▽
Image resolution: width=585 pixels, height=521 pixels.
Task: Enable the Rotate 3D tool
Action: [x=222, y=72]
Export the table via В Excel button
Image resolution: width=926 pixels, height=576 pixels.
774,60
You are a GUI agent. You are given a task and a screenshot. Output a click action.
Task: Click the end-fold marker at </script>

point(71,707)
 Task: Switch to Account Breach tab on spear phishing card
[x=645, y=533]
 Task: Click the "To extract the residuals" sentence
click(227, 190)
△
▽
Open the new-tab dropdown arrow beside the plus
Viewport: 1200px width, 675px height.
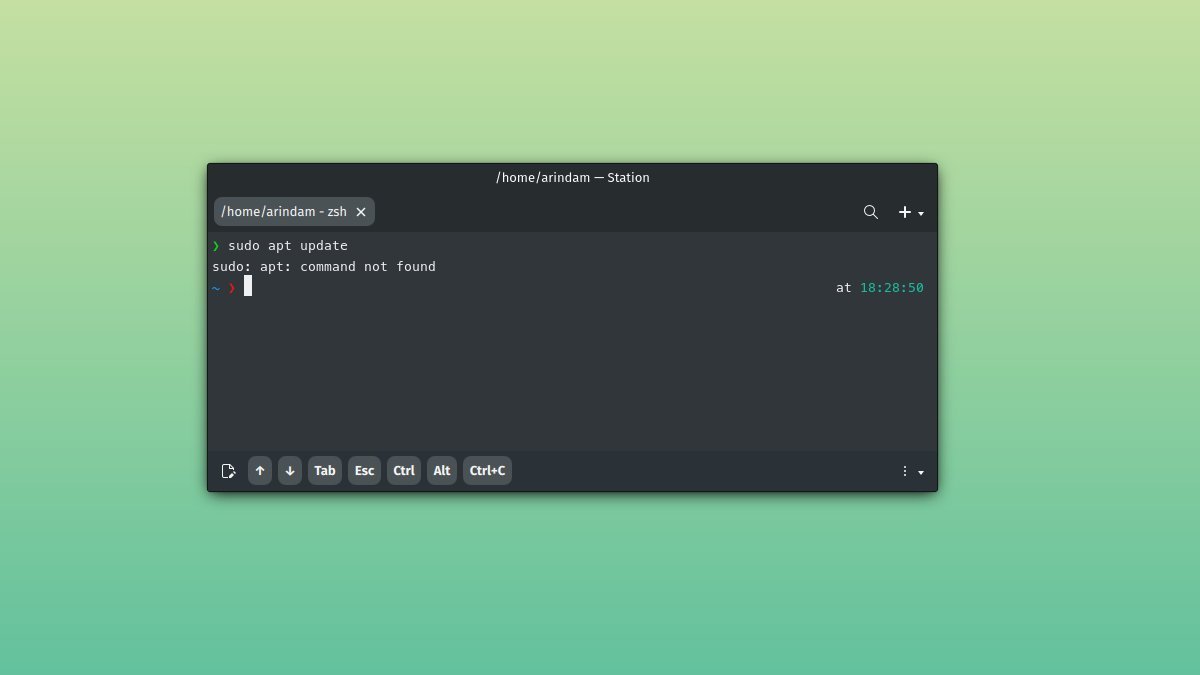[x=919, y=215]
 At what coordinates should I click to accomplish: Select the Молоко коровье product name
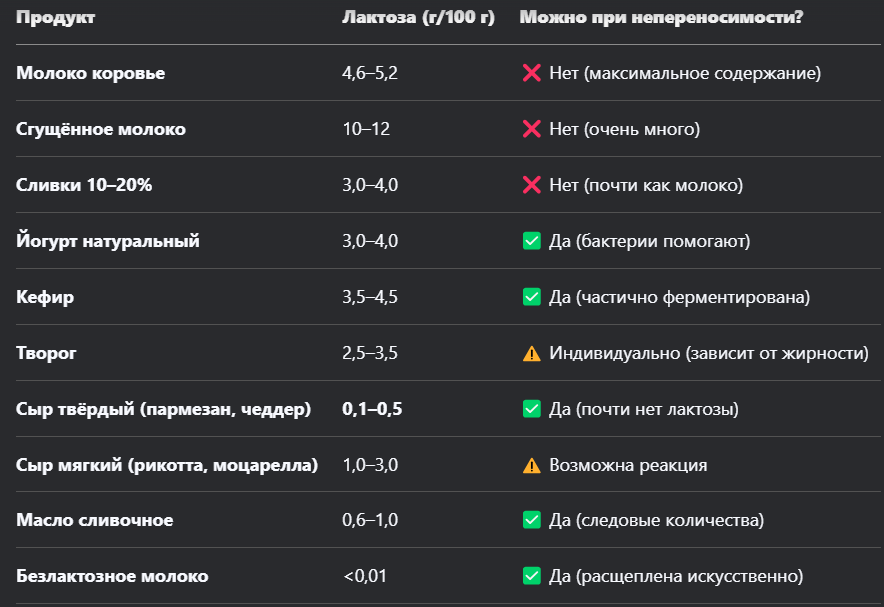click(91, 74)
△
— WHAT THIS TASK INVOLVES —
Format the records as a Markdown table with columns No. and Record, numbering each row. Cover only the lines starting at the line containing "Image resolution: width=585" and ending at the line containing "click(227, 190)", both included, and omit blank lines.

— RESPONSE —
| No. | Record |
|---|---|
| 1 | Image resolution: width=585 pixels, height=521 pixels. |
| 2 | Task: Enable the Rotate 3D tool |
| 3 | Action: [x=222, y=72] |
| 4 | Export the table via В Excel button |
| 5 | Image resolution: width=926 pixels, height=576 pixels. |
| 6 | 774,60 |
| 7 | You are a GUI agent. You are given a task and a screenshot. Output a click action. |
| 8 | Task: Click the end-fold marker at </script> |
| 9 | point(71,707) |
| 10 |  Task: Switch to Account Breach tab on spear phishing card |
| 11 | [x=645, y=533] |
| 12 |  Task: Click the "To extract the residuals" sentence |
| 13 | click(227, 190) |